▸ **EXERCISE PASSAGE**
• • • • •

Roseland Plantation is a historic plantation complex site in Faunsdale, Alabama.   The site is situated on a low hill at the end of a long driveway on the overgrown estate. It was added to the National Register of Historic Places on January 20, 1994, as a part of the Plantation Houses of the Alabama Canebrake and Their Associated Outbuildings Multiple Property Submission.

History
Roseland Plantation was the longtime home of Samuel Alston Fitts.  He was born on May 15, 1815, in Warren County, North Carolina, the eldest son of James Harris Fitts and Rebecca Emily Alston.  James Fitts had established Roseland as a  plantation in the Canebrake region of Marengo County during the late 1820s, but was murdered by a discharged overseer on July 16, 1832.  His death left Samuel, at the age of eighteen, in charge of caring for his mother and eight brothers and sisters.

Samuel Fitts married Sarah Elizabeth Alston of neighboring Clarke County on November 29, 1838.  Her parents were William Williams Alston and Mary Haywood Burges, also originally from North Carolina.  Fitts had made the plantation a success by 1860, with property valued at $95,000.  By this point Roseland was worked by at least 67 slaves.

• • • • •

▸ **DATA SHOWN**

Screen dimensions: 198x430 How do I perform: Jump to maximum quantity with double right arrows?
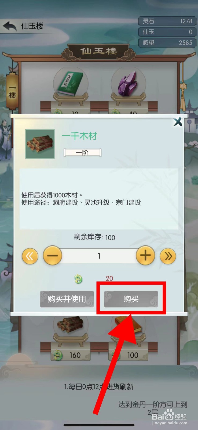pos(168,256)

• • • • •

▸ **WHAT TO DO**
(1) Answer these from the Roseland Plantation passage:
(a) On what date was the site added to the National Register of Historic Places?
(b) Where was Samuel Alston Fitts born?
(c) At what value was the property put by 1860?
(2) Does the Roseland Plantation passage support each statement? Answer yes or no, and quote the words that settle it.
(a) James Harris Fitts was killed by a former overseer.
(b) Sarah Elizabeth Alston came from Warren County.
(c) The site stands on a low hill.
Answer from the Roseland Plantation passage alone.

▸ **SOLUTIONS IN ORDER**
(1)
(a) January 20, 1994
(b) Warren County, North Carolina
(c) $95,000

(2)
(a) Yes: "was murdered by a discharged overseer on July 16, 1832"
(b) No: "Sarah Elizabeth Alston of neighboring Clarke County"
(c) Yes: "The site is situated on a low hill at the end of a long driveway"